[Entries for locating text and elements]
_ _ _ _ _

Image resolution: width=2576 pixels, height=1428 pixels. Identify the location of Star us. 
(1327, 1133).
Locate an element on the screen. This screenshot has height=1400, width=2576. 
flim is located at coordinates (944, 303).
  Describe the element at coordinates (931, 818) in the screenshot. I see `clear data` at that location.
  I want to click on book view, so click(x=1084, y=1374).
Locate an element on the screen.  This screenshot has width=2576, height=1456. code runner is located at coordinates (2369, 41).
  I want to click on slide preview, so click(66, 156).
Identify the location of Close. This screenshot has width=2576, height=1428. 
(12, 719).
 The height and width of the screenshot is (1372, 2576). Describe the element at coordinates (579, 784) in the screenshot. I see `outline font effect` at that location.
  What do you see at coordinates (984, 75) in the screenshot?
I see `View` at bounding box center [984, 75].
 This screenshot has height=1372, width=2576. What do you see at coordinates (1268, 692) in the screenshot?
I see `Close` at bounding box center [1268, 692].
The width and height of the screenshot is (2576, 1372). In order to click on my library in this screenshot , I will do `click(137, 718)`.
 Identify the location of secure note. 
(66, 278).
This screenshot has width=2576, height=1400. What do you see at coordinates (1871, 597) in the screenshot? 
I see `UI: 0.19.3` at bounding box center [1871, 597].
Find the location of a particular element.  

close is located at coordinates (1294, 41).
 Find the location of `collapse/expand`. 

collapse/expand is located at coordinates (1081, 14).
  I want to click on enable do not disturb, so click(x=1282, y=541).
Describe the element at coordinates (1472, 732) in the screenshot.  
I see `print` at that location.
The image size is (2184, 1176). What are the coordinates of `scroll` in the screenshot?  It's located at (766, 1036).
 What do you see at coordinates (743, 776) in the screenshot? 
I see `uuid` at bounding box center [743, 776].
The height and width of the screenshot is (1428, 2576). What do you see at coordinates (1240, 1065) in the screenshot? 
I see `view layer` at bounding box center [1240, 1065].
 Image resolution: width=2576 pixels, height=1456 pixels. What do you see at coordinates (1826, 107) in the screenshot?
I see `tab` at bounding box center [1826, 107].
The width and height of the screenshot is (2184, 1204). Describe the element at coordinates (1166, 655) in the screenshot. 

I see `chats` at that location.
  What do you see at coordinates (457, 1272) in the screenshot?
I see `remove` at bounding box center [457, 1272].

_ _ _ _ _

- **Aim of the task**: Copy the material above word for word, from its first line through the line containing "I want to click on slide".

- **Task output**:
Image resolution: width=2576 pixels, height=1428 pixels. Identify the location of Star us. 
(1327, 1133).
Locate an element on the screen. This screenshot has height=1400, width=2576. 
flim is located at coordinates (944, 303).
  Describe the element at coordinates (931, 818) in the screenshot. I see `clear data` at that location.
  I want to click on book view, so click(x=1084, y=1374).
Locate an element on the screen.  This screenshot has width=2576, height=1456. code runner is located at coordinates (2369, 41).
  I want to click on slide preview, so click(66, 156).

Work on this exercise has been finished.